= Instrução =
Dê continuidade à notícia abaixo, sobre a aprovação no Senado do projeto que reonera a folha de pagamento de 28 setores, a partir da última frase apresentada.

### Trecho do texto

Senado: Projeto que reonera 28 setores é aprovado.

Recursos arrecadados com a medida vão cobrir parte do rombo do governo com a redução do preço do óleo diesel.

30/05/2018

Brasília. O Plenário do Senado decidiu, por 51 votos a 14, aprovar, ontem, o projeto que reonera a folha de pagamento para 28 setores da economia. A proposta também prevê zerar, até o final deste ano, a PIS/Cofins que incide sobre o óleo diesel, mas este item será vetado pelo presidente Michel Temer, segundo o líder do governo, senador Romero Jucá (MDB-RR). O veto foi combinado entre o governo e a base aliada para que os senadores não alterassem o texto. Assim, a medida não precisa voltar para a Câmara e pode ser sancionada imediatamente.

O acordo foi costurado pelo Palácio do Planalto com o Senado. Pelo combinado, Temer irá vetar o artigo que determina a zeragem do PIS/Cofins do diesel até o fim do ano. "O presidente vai vetar a emenda das oposições, do (deputado) Orlando Silva, do PCdoB, que tirava dinheiro do PIS/Cofins. Esse não é o caminho", afirmou Jucá. "A emenda é inconstitucional, portanto, essa emenda será vetada, e o governo vai redefinir outras fontes através de decreto para poder cumprir o entendimento de R$ 0,46 a menos no óleo diesel", acrescentou.

Com este veto, a gestão emedebista terá que encaminhar a redução do tributo por meio de outro instrumento, o que deve acontecer por decreto presidencial. Neste caso, a redução da alíquota não seria a zero, como previsto na Câmara, mas sim ao patamar que signifique a queda de R$ 0,16 do diesel nas bombas, como vem sendo defendido pelo governo. "A proposta do PIS/Cofins zerado surgiu na Câmara e desde o início o governo não concordou", afirmou Jucá.

######
### Dados da fonte

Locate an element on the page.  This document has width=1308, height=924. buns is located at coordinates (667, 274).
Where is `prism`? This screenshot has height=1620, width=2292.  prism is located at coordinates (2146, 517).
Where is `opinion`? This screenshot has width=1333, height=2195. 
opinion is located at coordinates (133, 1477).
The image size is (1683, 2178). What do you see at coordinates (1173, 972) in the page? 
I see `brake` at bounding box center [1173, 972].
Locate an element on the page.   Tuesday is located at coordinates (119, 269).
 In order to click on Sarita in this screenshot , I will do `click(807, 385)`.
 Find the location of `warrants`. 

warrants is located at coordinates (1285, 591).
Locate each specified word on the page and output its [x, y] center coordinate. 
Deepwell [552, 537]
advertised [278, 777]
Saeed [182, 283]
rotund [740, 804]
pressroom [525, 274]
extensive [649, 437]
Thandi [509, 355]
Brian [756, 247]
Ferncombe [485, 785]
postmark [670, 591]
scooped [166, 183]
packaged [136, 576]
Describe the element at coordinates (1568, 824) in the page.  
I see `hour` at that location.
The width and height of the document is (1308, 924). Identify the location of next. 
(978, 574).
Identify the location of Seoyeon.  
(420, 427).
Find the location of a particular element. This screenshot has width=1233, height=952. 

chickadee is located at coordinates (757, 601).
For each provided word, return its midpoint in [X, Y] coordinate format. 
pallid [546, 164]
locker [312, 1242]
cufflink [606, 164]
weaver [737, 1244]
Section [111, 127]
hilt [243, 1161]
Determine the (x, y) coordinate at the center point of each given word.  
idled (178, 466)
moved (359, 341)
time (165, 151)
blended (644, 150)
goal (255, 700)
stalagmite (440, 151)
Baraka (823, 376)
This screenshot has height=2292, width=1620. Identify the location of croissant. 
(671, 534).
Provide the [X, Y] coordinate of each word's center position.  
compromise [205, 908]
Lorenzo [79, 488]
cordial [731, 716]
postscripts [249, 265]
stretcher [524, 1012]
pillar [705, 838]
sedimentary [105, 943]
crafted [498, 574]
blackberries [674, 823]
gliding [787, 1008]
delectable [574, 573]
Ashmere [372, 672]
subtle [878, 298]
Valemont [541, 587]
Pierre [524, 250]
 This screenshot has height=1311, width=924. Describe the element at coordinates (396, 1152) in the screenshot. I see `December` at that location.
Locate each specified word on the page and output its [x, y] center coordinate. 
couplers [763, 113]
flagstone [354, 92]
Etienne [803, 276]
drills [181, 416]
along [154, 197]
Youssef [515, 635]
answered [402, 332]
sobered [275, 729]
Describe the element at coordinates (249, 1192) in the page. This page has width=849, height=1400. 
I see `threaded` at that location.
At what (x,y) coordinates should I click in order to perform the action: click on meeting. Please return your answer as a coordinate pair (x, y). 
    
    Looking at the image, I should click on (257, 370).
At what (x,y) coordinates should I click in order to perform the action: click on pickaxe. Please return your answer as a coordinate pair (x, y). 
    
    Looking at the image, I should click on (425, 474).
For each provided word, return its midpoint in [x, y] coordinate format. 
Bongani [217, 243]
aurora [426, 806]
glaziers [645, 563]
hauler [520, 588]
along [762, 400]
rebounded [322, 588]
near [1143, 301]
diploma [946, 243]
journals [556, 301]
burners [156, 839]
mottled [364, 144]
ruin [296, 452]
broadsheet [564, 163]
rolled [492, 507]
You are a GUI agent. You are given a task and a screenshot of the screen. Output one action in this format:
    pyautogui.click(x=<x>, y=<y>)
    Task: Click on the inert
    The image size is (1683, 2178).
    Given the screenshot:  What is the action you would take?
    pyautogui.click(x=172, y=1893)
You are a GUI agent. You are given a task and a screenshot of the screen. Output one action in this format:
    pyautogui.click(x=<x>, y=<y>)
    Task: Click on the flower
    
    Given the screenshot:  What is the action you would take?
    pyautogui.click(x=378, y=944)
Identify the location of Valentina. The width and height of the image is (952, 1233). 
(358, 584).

######

= Resposta =
Rombo

Ao promover a baixa de R$ 0,16 do diesel até o fim do ano, por meio da redução do PIS/Cofins, o governo precisará cobrir um rombo de R$ 4 bilhões. A reoneração da folha permitirá cobrir uma parcela deste valor, mas ontem o ministro da Fazenda, Eduardo Guardia, afirmou que ela não atingirá estes R$ 4 bilhões. Será preciso adotar medidas adicionais. "O governo vai realocar recursos para cumprir o acordo com os caminhoneiros", disse Jucá. O artigo que zera o PIS/Cofins virou um problema para o governo porque cria um rombo maior que o previsto.

O fato de ser uma semana de feriado pesou na decisão do presidente do Senado Federal, Eunício Oliveira (MDB-CE), de votar a reoneração ontem. Líderes partidários demonstraram receio de uma baixa presença em plenário caso a votação ficasse para hoje, véspera do feriado.